Despite this background of debate and reflection on Russian questions and comparisons with Europe, there are good reasons for starting our course with the next generation, and specifically with Petr Chaadaev (1794-1856). This is not simply because his represented one of the first systematic attempts to develop a broader philosophical system within which to contextualize ideas of what Russia and being Russian meant, but also because of the context in which his work appeared. Beginning his writing in the late 1820s, in the aftermath of the failed Decembrist revolt of 1825, and in the early years of Nicholas I’s reign, which saw a crackdown on political activity outside the government, Chaadaev’s work articulated crucial questions about Russia’s position and destiny that resonated within the growing sense of crisis and impotence being experienced Russia’s educated elite. In addition to the political situation in Russia, it tapped into wider philosophical concerns about “nation,” with Romantic Nationalism developing towards the end of the eighteenth century, primarily within German philosophy, including Herder’s idea that a people’s society and culture were influenced by their environment, and Hegel’s notion of the “zeitgeist,” or spirit of the age that was to be found at a particular time in a particular people, enabling them to become an active historical force. Alongside other aspects of European philosophy that were much under discussion, particularly amongst young educated Russians at the time, these ideas formed the backdrop to both Chaadaev’s questioning (and criticism) of Russia’s role, and the response it received.

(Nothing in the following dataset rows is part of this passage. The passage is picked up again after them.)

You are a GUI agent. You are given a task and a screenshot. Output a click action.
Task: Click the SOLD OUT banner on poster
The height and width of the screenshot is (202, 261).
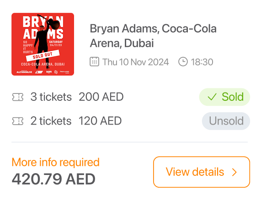coord(43,55)
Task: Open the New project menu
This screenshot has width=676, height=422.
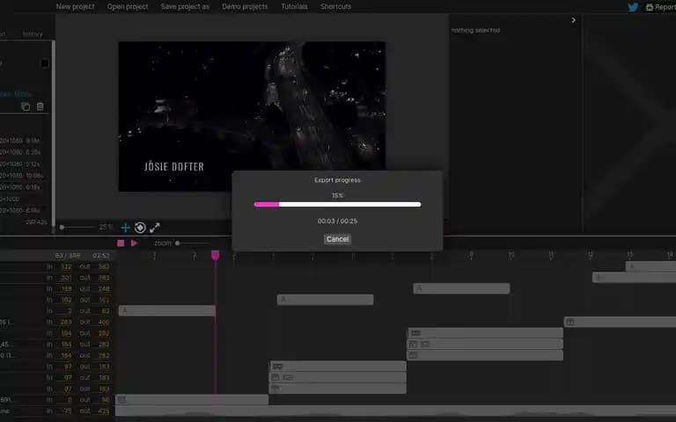Action: point(75,6)
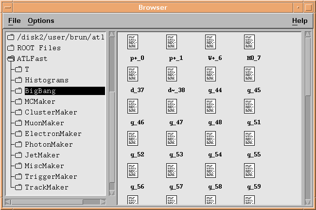Open the p+_0 file icon
Screen dimensions: 316x210
tap(133, 42)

This, then, was the point when Russian thought gained its specific character in relation to the theme of Russian identity, as Aizlewood has suggested (p. 21-2), and it set the terms of the debate for the next twenty or thirty years, and this relates to another aspect of the context that I think is equally significant: the development of Russian literature. I don’t think it’s a coincidence that Chaadaev was writing at the same time as Pushkin – the two were friends – or that the main tenets of Russian thought were consolidated in the period when Russian literature was finding its true voice. The inter-relationship between Russian thought and literature is important, because in the absence of other forums for political debate, literature and literary criticism played a major role in enabling that debate to continue, sometimes openly and sometimes in coded form. This is the era of philosophical discussion circles, where people from different intellectual backgrounds would meet to debate the latest developments in and understandings of European philosophy, and its applicability to Russia. And it is also the heyday of so-called “fat journals,” where the latest works of fiction and poetry were published alongside literary criticism, and articles ranging from history and philosophy to the natural sciences. So there is no straightforward dividing line between Russian literature and thought, and this is why, looking ahead, we will be examining novelists such as Dostoevsky and Tolstoy, and critics such as Belinsky, on this course. In the first period we are addressing, a crucial connection can be found in the figure of the “superfluous man,” depicted and discussed in so much literature and criticism; his inability to act and lack of outlet for his talents is in effect one of the results of the dilemma Chaadaev expresses.

Petr Chaadaev, 1794-1856

So who was Petr Chaadaev? He was born in Moscow in 1794 to a noble family, educated at Moscow University but left to join the army and fought in the Napoleonic war of 1812. His friends at both university and in the army included future Decembrists, and as I said he was also a friend of Pushkin’s. He was considered one of the great Russian liberals of the 1820s, and was greatly admired; in 1818 Pushkin addressed the first of four poems to Chaadaev, which I think indicates his admiration for his friend, as well as the ideals they shared: a love of liberty and a notion of duty to Russia, but also a sense of defiance and of the tensions inherent in holding these ideals:

К Чаадаеву
Любви, надежды, тихой славы
Недолго нежил нас обман,
Исчезли юные забавы,
Как сон, как утренний туман;
Но в нас горит еще желанье,
Под гнетом власти роковой
Нетерпеливою душой
Отчизны внемлем призыванье.
Мы ждем с томленьем упованья
Минуты вольности святой,
Как ждет любовник молодой
Минуты верного свиданья.
Пока свободою горим,
Пока сердца для чести живы,
Мой друг, отчизне посвятим
Души прекрасные порывы!
Товарищ, верь: взойдет она,
Звезда пленительного счастья,
Россия вспрянет ото сна,
И на обломках самовластья
Напишут наши имена!

Translations into English are available by Andrey Kneller and A. N. Matyanina.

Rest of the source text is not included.